* _TASK OBJECTIVE_
Reproduce, exactly and in full, only the lines below from the one containing "Task: Click the CVE-2022-42475 red label" through the one containing "Task: Open the 位置 (Position) tolerance tool".

[Opening DATASET RECORDS section]

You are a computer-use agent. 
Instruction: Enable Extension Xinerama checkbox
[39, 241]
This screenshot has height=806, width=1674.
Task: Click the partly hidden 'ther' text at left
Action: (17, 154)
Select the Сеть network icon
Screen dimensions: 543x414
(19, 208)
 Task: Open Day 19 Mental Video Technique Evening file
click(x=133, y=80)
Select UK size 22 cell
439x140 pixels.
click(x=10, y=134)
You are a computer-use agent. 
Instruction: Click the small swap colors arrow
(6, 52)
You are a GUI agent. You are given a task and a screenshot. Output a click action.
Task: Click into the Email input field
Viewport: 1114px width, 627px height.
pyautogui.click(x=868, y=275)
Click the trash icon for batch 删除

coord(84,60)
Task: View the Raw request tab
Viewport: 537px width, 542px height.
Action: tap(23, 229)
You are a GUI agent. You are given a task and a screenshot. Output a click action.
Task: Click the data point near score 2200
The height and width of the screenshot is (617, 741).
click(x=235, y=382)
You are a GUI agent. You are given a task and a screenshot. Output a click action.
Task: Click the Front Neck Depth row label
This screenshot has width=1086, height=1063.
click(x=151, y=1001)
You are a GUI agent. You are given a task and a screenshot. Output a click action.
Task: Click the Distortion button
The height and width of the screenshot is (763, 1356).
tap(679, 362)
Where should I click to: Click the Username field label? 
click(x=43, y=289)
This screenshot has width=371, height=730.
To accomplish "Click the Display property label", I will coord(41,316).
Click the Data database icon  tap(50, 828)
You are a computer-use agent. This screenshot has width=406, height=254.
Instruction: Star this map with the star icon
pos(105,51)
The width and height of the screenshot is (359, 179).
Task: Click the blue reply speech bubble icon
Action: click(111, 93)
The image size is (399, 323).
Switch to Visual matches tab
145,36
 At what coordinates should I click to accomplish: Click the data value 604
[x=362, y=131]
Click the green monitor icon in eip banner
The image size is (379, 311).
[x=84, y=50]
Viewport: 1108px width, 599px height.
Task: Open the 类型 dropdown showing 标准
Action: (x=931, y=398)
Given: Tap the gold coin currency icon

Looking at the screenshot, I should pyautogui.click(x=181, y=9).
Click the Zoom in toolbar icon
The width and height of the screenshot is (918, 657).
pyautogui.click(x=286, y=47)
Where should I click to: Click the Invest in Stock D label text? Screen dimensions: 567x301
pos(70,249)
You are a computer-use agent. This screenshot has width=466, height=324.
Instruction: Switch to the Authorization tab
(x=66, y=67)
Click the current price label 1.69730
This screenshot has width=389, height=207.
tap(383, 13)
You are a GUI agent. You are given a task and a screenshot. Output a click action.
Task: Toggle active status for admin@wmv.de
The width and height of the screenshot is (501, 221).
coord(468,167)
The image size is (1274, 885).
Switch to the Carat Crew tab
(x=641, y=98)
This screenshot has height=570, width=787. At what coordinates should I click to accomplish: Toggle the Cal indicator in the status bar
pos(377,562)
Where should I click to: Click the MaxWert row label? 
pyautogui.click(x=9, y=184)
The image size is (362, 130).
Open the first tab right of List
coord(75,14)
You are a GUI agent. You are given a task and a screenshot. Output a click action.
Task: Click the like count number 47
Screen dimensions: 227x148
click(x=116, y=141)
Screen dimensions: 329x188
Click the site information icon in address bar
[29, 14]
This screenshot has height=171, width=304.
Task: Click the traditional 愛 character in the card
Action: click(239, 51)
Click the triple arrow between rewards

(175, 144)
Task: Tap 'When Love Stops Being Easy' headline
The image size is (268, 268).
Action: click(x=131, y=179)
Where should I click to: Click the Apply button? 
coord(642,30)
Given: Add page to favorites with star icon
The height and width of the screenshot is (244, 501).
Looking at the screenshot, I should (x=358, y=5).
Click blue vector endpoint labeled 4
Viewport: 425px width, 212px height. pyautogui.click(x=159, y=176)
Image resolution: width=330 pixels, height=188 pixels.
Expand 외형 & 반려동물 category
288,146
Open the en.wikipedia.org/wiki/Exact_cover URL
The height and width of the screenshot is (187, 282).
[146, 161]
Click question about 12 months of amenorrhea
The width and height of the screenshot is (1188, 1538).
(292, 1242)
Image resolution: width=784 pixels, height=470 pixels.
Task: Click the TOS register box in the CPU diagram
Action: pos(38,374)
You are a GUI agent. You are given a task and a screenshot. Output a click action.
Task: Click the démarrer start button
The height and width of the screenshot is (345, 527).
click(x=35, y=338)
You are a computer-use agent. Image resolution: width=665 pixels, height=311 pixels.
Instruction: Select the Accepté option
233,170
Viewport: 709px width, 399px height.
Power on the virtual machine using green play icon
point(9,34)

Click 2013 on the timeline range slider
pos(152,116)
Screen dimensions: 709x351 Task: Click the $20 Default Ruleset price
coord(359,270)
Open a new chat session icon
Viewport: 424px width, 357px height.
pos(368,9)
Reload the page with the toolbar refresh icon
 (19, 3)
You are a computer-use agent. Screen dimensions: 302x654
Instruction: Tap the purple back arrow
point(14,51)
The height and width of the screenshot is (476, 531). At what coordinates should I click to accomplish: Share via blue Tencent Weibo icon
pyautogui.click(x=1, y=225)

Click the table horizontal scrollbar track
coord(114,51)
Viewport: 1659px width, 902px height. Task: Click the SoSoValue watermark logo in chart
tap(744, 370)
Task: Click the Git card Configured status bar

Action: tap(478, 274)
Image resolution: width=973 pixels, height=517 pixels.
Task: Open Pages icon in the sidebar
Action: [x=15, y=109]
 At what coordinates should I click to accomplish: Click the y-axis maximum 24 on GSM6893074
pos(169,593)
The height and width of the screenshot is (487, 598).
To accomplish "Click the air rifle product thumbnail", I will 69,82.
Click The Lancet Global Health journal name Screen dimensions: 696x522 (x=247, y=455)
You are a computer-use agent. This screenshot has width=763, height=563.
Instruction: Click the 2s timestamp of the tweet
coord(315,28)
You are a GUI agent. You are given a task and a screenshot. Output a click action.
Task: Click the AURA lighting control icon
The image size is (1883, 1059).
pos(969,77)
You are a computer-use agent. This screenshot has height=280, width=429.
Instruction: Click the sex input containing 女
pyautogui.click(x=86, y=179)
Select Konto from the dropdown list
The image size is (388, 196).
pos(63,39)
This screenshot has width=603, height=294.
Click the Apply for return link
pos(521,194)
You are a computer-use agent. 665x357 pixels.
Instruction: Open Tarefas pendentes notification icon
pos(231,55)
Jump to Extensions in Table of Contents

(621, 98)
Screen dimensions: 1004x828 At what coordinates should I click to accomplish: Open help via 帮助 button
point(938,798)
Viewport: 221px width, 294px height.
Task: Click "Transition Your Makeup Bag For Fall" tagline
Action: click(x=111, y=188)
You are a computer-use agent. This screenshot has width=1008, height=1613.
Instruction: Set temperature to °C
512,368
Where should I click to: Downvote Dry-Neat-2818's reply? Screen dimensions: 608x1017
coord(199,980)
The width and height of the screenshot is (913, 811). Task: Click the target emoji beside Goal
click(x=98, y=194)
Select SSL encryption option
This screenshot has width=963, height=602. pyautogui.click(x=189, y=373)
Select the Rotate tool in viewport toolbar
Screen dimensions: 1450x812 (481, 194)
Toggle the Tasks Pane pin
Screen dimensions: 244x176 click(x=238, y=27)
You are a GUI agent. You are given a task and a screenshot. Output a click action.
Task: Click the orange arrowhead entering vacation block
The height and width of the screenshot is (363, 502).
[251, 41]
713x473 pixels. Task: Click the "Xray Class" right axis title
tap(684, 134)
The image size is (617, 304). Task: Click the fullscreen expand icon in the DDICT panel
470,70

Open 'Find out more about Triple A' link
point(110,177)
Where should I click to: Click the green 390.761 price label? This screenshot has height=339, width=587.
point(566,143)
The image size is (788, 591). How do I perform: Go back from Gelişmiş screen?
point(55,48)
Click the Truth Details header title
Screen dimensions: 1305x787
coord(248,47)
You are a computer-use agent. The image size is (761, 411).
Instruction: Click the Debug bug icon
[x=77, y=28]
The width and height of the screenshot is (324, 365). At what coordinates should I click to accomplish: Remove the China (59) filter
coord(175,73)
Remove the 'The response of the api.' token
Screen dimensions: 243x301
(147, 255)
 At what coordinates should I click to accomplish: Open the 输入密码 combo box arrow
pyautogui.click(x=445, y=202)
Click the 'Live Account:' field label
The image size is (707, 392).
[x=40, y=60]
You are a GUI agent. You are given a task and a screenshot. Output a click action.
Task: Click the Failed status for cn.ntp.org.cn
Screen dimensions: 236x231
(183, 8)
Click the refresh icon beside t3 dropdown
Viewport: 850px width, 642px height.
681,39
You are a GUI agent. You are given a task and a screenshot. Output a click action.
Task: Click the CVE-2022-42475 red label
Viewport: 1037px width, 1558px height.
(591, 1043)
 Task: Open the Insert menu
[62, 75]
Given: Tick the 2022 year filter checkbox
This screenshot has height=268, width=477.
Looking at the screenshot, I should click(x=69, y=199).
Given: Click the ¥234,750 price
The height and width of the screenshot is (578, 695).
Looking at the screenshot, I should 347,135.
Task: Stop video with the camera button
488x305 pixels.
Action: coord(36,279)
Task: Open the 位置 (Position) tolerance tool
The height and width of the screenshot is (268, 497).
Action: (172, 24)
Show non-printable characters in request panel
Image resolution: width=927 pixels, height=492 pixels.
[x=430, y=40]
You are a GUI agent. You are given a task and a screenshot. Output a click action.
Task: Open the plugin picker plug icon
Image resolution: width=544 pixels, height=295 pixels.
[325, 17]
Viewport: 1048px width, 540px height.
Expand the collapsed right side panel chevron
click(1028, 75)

[Closing DATASET RECORDS section]

* _RESPONSE TO THIS TASK_
Task: Click the CVE-2022-42475 red label
Viewport: 1037px width, 1558px height.
(591, 1043)
 Task: Open the Insert menu
[62, 75]
Given: Tick the 2022 year filter checkbox
This screenshot has height=268, width=477.
Looking at the screenshot, I should click(x=69, y=199).
Given: Click the ¥234,750 price
The height and width of the screenshot is (578, 695).
Looking at the screenshot, I should 347,135.
Task: Stop video with the camera button
488x305 pixels.
Action: coord(36,279)
Task: Open the 位置 (Position) tolerance tool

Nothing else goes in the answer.